SET PROBLEM: Copy out the data starting at the line containing "1010x600 pixels." and ending with the line containing "Collapse Selected Components panel with arrow", keeping every line unchanged.

RECORDS FOR THIS TASK:
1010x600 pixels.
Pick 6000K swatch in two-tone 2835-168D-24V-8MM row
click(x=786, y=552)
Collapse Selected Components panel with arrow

* * *

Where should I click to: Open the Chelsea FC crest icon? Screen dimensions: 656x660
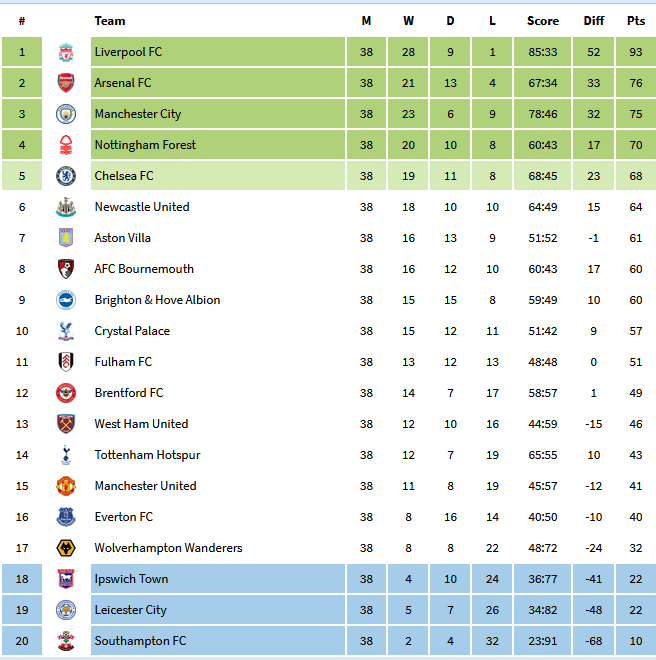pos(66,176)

WRITTEN ANSWER:
1010x600 pixels.
Pick 6000K swatch in two-tone 2835-168D-24V-8MM row
click(x=786, y=552)
Collapse Selected Components panel with arrow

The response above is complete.